Plumbers install, repair, and maintain the water, drainage, venting, and fixture systems in homes and commercial buildings. It is a compulsory, licensed trade, and pay reflects the licence, experience, and the work, service, construction, or industrial. This guide sets out what it pays.
The official wage band
Job Bank classifies this trade under NOC 72300, Plumbers. It is a dedicated, single-occupation code, so the figures cover the trade cleanly. These are the official hourly wages in Canada, low to high, updated November 19, 2025.
| Level | Hourly |
|---|---|
| Low | $21.00 |
| Median | $34.00 |
| High | $46.00 |
At the median that is roughly $70,000 a year full-time, and top-tier and industrial plumbers run past $50 an hour and into six figures, with Ontario and the territories showing the highest bands in the country.
Reading the band
The band is wide because it spans an apprentice near the floor and a licensed journeyperson running service, construction, or industrial work at the top.
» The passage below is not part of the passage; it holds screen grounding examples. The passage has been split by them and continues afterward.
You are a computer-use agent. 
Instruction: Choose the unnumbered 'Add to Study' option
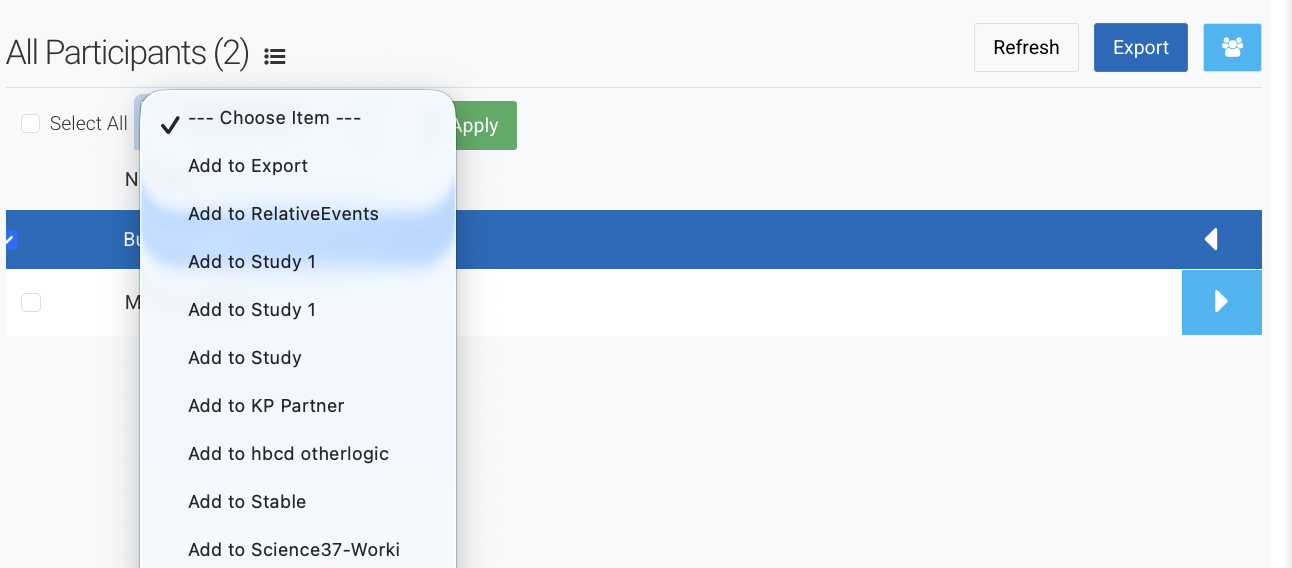[x=245, y=358]
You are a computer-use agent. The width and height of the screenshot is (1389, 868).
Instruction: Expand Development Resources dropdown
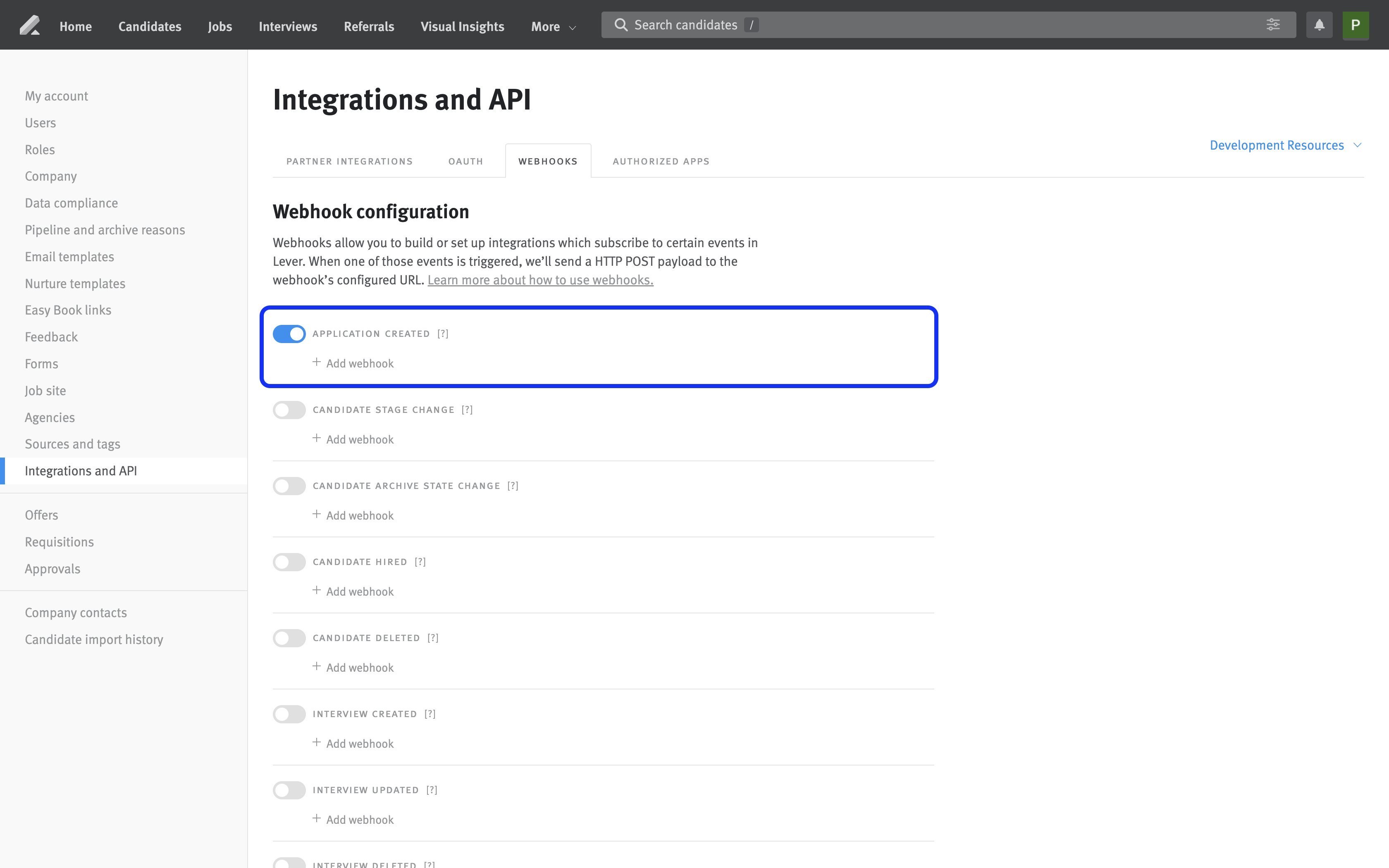[x=1277, y=145]
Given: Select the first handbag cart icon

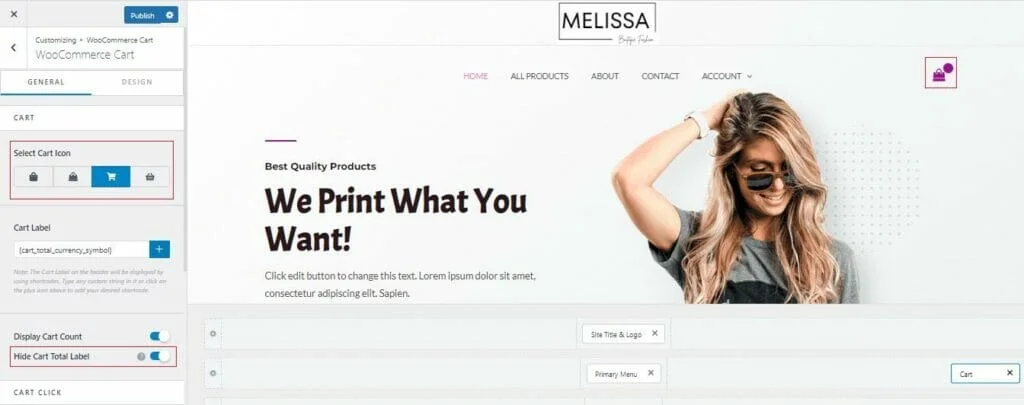Looking at the screenshot, I should pyautogui.click(x=33, y=176).
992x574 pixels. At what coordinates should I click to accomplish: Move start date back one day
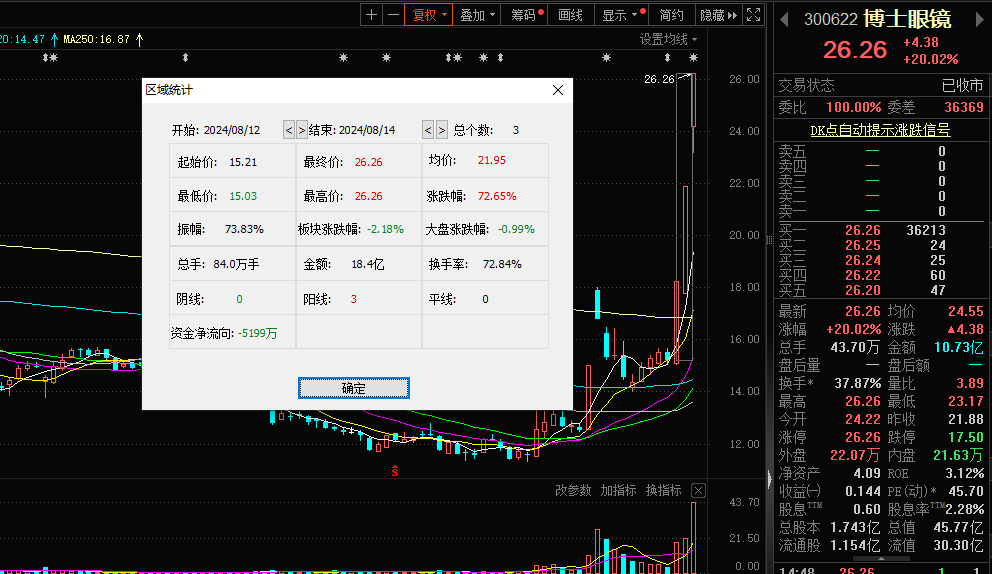[289, 130]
Read the upper end as the licensed, Red Seal, and industrial end, where code compliance, service diagnostics, and complex rough-in are part of the job.
What lifts your pay
- A compulsory trade licence and Red Seal endorsement
- Service diagnostics and callout work, and industrial and commercial experience
- Backflow prevention certification and specialized tickets
- A gasfitter ticket, a common add-on that widens the work you can take
Reading the ranges
These bands cover NOC 72300, the plumbing trade, which is distinct from steamfitters and pipefitters and from sprinkler-system installers. Apprentices sit near the floor. Licensed journeyperson plumbers with service and industrial experience sit toward the ceiling.